Exercise objective →
Copy out the data below. Leave nothing out and alter nothing.

Items from a data source

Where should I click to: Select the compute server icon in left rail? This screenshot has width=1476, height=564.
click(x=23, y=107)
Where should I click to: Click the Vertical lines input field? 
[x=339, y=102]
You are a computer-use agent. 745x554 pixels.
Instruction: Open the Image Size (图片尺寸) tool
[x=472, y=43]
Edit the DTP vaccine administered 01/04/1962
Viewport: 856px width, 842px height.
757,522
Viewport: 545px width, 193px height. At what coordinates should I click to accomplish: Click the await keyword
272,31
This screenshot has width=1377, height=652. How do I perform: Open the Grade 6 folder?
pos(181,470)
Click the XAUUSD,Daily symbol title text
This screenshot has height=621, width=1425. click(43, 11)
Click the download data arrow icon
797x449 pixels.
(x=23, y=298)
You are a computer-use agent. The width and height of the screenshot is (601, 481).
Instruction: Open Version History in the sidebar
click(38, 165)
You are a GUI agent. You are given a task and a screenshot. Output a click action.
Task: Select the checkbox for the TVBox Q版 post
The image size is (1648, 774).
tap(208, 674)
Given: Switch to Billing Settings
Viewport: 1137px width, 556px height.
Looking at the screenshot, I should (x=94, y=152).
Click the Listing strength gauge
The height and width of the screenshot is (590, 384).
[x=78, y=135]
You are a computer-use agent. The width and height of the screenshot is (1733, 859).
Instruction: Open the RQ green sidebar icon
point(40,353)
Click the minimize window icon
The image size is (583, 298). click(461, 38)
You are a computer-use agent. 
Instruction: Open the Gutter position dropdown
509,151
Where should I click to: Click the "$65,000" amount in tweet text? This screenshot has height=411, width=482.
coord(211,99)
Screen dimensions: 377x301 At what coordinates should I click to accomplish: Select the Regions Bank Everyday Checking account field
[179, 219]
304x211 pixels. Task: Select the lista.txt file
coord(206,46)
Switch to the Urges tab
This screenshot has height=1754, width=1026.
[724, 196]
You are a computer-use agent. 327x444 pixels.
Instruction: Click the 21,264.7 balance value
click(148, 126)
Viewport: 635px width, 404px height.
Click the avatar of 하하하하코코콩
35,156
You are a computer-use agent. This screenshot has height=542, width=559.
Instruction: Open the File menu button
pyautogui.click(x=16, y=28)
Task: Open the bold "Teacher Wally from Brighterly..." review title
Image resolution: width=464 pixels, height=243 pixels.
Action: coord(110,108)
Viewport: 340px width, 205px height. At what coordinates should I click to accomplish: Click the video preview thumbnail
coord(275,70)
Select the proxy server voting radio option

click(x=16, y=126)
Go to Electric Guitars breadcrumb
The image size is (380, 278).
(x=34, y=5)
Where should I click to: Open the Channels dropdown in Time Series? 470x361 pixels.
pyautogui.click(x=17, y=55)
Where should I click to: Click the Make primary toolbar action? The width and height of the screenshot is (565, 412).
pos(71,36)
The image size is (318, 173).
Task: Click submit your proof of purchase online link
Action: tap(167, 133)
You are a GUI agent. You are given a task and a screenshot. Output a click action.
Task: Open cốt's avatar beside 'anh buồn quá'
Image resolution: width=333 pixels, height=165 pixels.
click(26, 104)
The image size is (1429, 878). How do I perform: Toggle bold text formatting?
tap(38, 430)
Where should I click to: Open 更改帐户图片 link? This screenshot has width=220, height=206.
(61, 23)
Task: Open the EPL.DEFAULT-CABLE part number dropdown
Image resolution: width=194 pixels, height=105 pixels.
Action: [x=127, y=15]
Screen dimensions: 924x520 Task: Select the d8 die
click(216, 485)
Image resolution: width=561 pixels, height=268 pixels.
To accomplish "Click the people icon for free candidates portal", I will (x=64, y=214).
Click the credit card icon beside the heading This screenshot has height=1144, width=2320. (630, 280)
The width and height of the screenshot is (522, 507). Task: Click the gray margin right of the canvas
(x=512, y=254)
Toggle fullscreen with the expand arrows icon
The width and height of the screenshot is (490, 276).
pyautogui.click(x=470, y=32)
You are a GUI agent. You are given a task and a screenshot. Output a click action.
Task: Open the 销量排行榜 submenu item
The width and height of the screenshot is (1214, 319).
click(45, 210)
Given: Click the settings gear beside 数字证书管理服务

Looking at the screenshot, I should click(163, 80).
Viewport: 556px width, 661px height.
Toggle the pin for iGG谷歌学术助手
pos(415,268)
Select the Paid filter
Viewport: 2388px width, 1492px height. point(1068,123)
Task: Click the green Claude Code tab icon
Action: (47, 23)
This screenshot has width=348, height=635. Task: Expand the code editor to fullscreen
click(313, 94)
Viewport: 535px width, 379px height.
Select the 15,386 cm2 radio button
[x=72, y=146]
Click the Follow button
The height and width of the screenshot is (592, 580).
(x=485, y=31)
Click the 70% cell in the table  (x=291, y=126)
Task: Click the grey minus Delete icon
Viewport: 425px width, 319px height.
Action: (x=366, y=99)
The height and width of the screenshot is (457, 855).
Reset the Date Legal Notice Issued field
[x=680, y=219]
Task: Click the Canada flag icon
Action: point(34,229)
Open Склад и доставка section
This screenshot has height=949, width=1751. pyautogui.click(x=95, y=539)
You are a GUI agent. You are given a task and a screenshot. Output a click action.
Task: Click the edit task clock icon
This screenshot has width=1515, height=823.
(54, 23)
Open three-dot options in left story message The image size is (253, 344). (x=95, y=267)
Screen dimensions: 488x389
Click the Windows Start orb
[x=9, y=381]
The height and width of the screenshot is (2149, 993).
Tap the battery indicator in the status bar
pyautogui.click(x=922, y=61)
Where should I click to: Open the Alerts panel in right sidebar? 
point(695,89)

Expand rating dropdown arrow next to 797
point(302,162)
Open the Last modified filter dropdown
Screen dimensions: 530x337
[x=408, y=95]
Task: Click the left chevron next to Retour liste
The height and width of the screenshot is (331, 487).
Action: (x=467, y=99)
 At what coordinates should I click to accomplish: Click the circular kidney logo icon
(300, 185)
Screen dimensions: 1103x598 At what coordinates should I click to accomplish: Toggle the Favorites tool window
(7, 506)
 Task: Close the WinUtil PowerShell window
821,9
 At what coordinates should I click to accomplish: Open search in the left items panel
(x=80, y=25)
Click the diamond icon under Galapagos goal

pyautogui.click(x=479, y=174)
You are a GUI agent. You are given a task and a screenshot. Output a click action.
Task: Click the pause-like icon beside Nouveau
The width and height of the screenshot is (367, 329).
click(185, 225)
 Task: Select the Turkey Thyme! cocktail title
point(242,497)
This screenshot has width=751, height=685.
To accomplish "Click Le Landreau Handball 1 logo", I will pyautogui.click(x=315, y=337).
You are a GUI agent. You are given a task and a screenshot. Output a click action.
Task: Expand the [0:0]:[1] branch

Exercise solution →
Where should I click to: Select the compute server icon in left rail? This screenshot has width=1476, height=564.
click(x=23, y=107)
Where should I click to: Click the Vertical lines input field? 
[x=339, y=102]
You are a computer-use agent. 745x554 pixels.
Instruction: Open the Image Size (图片尺寸) tool
[x=472, y=43]
Edit the DTP vaccine administered 01/04/1962
Viewport: 856px width, 842px height.
757,522
Viewport: 545px width, 193px height. At what coordinates should I click to accomplish: Click the await keyword
272,31
This screenshot has width=1377, height=652. How do I perform: Open the Grade 6 folder?
pos(181,470)
Click the XAUUSD,Daily symbol title text
This screenshot has height=621, width=1425. click(43, 11)
Click the download data arrow icon
797x449 pixels.
(x=23, y=298)
You are a computer-use agent. The width and height of the screenshot is (601, 481).
Instruction: Open Version History in the sidebar
click(38, 165)
You are a GUI agent. You are given a task and a screenshot. Output a click action.
Task: Select the checkbox for the TVBox Q版 post
The image size is (1648, 774).
tap(208, 674)
Given: Switch to Billing Settings
Viewport: 1137px width, 556px height.
Looking at the screenshot, I should (x=94, y=152).
Click the Listing strength gauge
The height and width of the screenshot is (590, 384).
[x=78, y=135]
You are a computer-use agent. The width and height of the screenshot is (1733, 859).
Instruction: Open the RQ green sidebar icon
point(40,353)
Click the minimize window icon
The image size is (583, 298). click(461, 38)
You are a computer-use agent. 
Instruction: Open the Gutter position dropdown
509,151
Where should I click to: Click the "$65,000" amount in tweet text? This screenshot has height=411, width=482.
coord(211,99)
Screen dimensions: 377x301 At what coordinates should I click to accomplish: Select the Regions Bank Everyday Checking account field
[179, 219]
304x211 pixels. Task: Select the lista.txt file
coord(206,46)
Switch to the Urges tab
This screenshot has height=1754, width=1026.
[724, 196]
You are a computer-use agent. 327x444 pixels.
Instruction: Click the 21,264.7 balance value
click(148, 126)
Viewport: 635px width, 404px height.
Click the avatar of 하하하하코코콩
35,156
You are a computer-use agent. This screenshot has height=542, width=559.
Instruction: Open the File menu button
pyautogui.click(x=16, y=28)
Task: Open the bold "Teacher Wally from Brighterly..." review title
Image resolution: width=464 pixels, height=243 pixels.
Action: coord(110,108)
Viewport: 340px width, 205px height. At what coordinates should I click to accomplish: Click the video preview thumbnail
coord(275,70)
Select the proxy server voting radio option

click(x=16, y=126)
Go to Electric Guitars breadcrumb
The image size is (380, 278).
(x=34, y=5)
Where should I click to: Open the Channels dropdown in Time Series? 470x361 pixels.
pyautogui.click(x=17, y=55)
Where should I click to: Click the Make primary toolbar action? The width and height of the screenshot is (565, 412).
pos(71,36)
The image size is (318, 173).
Task: Click submit your proof of purchase online link
Action: tap(167, 133)
You are a GUI agent. You are given a task and a screenshot. Output a click action.
Task: Open cốt's avatar beside 'anh buồn quá'
Image resolution: width=333 pixels, height=165 pixels.
click(26, 104)
The image size is (1429, 878). How do I perform: Toggle bold text formatting?
tap(38, 430)
Where should I click to: Open 更改帐户图片 link? This screenshot has width=220, height=206.
(61, 23)
Task: Open the EPL.DEFAULT-CABLE part number dropdown
Image resolution: width=194 pixels, height=105 pixels.
Action: [x=127, y=15]
Screen dimensions: 924x520 Task: Select the d8 die
click(216, 485)
Image resolution: width=561 pixels, height=268 pixels.
To accomplish "Click the people icon for free candidates portal", I will (x=64, y=214).
Click the credit card icon beside the heading This screenshot has height=1144, width=2320. (630, 280)
The width and height of the screenshot is (522, 507). Task: Click the gray margin right of the canvas
(x=512, y=254)
Toggle fullscreen with the expand arrows icon
The width and height of the screenshot is (490, 276).
pyautogui.click(x=470, y=32)
You are a GUI agent. You are given a task and a screenshot. Output a click action.
Task: Open the 销量排行榜 submenu item
The width and height of the screenshot is (1214, 319).
click(45, 210)
Given: Click the settings gear beside 数字证书管理服务

Looking at the screenshot, I should click(163, 80).
Viewport: 556px width, 661px height.
Toggle the pin for iGG谷歌学术助手
pos(415,268)
Select the Paid filter
Viewport: 2388px width, 1492px height. point(1068,123)
Task: Click the green Claude Code tab icon
Action: (47, 23)
This screenshot has width=348, height=635. Task: Expand the code editor to fullscreen
click(313, 94)
Viewport: 535px width, 379px height.
Select the 15,386 cm2 radio button
[x=72, y=146]
Click the Follow button
The height and width of the screenshot is (592, 580).
(x=485, y=31)
Click the 70% cell in the table  (x=291, y=126)
Task: Click the grey minus Delete icon
Viewport: 425px width, 319px height.
Action: (x=366, y=99)
The height and width of the screenshot is (457, 855).
Reset the Date Legal Notice Issued field
[x=680, y=219]
Task: Click the Canada flag icon
Action: point(34,229)
Open Склад и доставка section
This screenshot has height=949, width=1751. pyautogui.click(x=95, y=539)
You are a GUI agent. You are given a task and a screenshot. Output a click action.
Task: Click the edit task clock icon
This screenshot has width=1515, height=823.
(54, 23)
Open three-dot options in left story message The image size is (253, 344). (x=95, y=267)
Screen dimensions: 488x389
Click the Windows Start orb
[x=9, y=381]
The height and width of the screenshot is (2149, 993).
Tap the battery indicator in the status bar
pyautogui.click(x=922, y=61)
Where should I click to: Open the Alerts panel in right sidebar? 
point(695,89)

Expand rating dropdown arrow next to 797
point(302,162)
Open the Last modified filter dropdown
Screen dimensions: 530x337
[x=408, y=95]
Task: Click the left chevron next to Retour liste
The height and width of the screenshot is (331, 487).
Action: (x=467, y=99)
 At what coordinates should I click to accomplish: Click the circular kidney logo icon
(300, 185)
Screen dimensions: 1103x598 At what coordinates should I click to accomplish: Toggle the Favorites tool window
(7, 506)
 Task: Close the WinUtil PowerShell window
821,9
 At what coordinates should I click to accomplish: Open search in the left items panel
(x=80, y=25)
Click the diamond icon under Galapagos goal

pyautogui.click(x=479, y=174)
You are a GUI agent. You are given a task and a screenshot. Output a click action.
Task: Click the pause-like icon beside Nouveau
The width and height of the screenshot is (367, 329).
click(185, 225)
 Task: Select the Turkey Thyme! cocktail title
point(242,497)
This screenshot has width=751, height=685.
To accomplish "Click Le Landreau Handball 1 logo", I will pyautogui.click(x=315, y=337).
You are a GUI agent. You are given a task and a screenshot. Output a click action.
Task: Expand the [0:0]:[1] branch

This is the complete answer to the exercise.